Michele · seizures

Selfish to the End

Sometimes watching a television show, or reading a certain book will start me on a train of thought I never imagined taking. I’ve spent the last few weeks watching the HBO series ‘Six Feet Under‘ and it has me thinking about death. Big surprise that a series revolving around a funeral home would take me there, huh?

I’m not having dark, goth thoughts, or seeing dead people like some Haley Joel Osmet wannabe. I’m not wondering about what it feels like to be dead, although I used to, once upon a time. Occasionally, the show has sparked a severe pang of regret, a wallop of a reminder of how much I miss those I’ve lost, and how much it still hurts. Mostly, what it has made me think about is planning. We never really know what is going to happen in life, and there are things that should be on paper.

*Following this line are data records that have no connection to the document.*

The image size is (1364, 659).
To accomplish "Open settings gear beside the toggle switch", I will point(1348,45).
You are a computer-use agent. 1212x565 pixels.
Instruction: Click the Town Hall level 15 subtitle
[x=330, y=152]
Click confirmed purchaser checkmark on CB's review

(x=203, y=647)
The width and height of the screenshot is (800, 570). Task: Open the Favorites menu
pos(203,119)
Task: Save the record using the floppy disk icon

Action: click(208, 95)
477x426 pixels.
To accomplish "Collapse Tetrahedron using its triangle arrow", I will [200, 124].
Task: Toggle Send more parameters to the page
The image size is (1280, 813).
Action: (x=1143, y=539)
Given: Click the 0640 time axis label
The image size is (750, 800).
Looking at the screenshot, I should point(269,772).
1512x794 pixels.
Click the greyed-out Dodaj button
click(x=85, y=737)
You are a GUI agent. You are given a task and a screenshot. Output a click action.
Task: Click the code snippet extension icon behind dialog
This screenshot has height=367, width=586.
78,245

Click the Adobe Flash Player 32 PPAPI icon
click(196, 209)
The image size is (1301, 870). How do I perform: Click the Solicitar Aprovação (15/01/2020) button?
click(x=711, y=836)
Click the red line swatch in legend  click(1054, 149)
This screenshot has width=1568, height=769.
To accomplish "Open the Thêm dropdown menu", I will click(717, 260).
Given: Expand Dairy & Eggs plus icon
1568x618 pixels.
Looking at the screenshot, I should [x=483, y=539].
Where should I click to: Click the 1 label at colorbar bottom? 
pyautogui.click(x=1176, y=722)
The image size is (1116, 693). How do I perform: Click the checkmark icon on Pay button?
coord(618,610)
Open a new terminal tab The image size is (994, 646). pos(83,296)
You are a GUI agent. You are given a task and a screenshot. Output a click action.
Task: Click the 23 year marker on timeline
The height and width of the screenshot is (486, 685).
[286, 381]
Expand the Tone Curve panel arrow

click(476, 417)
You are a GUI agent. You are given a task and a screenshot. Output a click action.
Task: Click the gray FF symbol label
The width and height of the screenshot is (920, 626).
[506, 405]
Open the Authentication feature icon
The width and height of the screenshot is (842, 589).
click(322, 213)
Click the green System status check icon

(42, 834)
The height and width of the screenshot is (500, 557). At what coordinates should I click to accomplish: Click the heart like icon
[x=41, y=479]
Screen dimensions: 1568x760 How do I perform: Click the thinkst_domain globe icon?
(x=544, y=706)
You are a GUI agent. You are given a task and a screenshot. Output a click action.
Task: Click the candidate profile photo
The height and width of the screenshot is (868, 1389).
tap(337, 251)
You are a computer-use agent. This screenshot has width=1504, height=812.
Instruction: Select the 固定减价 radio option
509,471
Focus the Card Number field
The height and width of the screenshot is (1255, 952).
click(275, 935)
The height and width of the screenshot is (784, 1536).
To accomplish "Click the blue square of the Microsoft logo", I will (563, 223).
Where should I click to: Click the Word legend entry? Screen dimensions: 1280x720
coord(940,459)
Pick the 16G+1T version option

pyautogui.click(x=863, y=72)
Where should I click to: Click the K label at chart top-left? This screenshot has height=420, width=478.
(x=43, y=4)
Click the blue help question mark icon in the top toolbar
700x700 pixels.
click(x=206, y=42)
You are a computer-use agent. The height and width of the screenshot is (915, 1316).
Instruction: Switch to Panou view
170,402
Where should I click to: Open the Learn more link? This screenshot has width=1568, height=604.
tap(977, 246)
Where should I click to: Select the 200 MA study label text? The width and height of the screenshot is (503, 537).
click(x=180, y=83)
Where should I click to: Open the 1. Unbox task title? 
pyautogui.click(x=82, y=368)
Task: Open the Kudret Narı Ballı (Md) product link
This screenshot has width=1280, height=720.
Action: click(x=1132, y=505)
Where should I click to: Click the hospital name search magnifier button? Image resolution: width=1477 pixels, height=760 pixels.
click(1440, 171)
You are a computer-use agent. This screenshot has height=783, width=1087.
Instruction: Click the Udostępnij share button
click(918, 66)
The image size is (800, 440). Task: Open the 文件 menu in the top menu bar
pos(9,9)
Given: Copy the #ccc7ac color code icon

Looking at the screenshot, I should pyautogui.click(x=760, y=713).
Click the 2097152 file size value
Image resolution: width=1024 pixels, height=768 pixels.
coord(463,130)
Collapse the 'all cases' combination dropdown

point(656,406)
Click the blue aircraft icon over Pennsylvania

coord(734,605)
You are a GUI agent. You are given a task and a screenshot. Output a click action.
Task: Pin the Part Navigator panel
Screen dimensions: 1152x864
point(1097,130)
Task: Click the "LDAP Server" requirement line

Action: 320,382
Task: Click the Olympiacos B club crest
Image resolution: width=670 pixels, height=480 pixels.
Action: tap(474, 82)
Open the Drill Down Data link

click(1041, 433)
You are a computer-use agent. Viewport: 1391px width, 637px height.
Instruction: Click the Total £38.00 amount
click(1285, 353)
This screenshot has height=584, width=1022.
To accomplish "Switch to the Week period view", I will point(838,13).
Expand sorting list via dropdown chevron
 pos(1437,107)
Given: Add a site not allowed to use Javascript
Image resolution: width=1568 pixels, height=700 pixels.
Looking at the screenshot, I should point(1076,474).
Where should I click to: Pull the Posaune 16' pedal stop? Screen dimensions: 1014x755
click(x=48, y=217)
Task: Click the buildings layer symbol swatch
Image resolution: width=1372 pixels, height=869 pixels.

For years I had what is known in Oregon and Washington as a ‘Advance Directive’ filled out, stating what I wanted done in case of a medical emergency, and who I wanted to make those decisions for me. My sister was my designated person, since she knew my wishes, and can keep a calm head. After Steven and I got engaged, I changed that paperwork, naming him. He was irate to read that I had a DNR order in case or a severe trauma. The idea of being kept alive by machines is totally appalling to me, simply abhorrent. I know now that if something had happened to me while his name was on that paperwork, he’d have been fine with keeping me all Sunny Von Bulowed, if only so he could play the martyr.  Needless to say, his name is no longer on my papers.

I realize it is a bit grim to be thinking these kind of thoughts on a warm Spring evening, yet my mind goes back to the number of times I have awakened in an ambulance or hospital bed, and I can’t help but wonder. What is going to happen if I have a seizure some day and don’t wake up? I do not want things to be any more difficult for my loved ones than they need to be, and more than anything, I want things done MY WAY! Really, what is the point of a memorial service if it isn’t done the way I want it? Seriously. I would be so pissed off if I looked down from Heaven and realized that they were playing “The Wind Beneath My Wings” at my service! Or if someone had the nerve to bury me in uncomfortable clothes! I swear, I refuse to go to my eternal rest wearing pantyhose and heels!

Yeah, that’s me. Selfish to the end.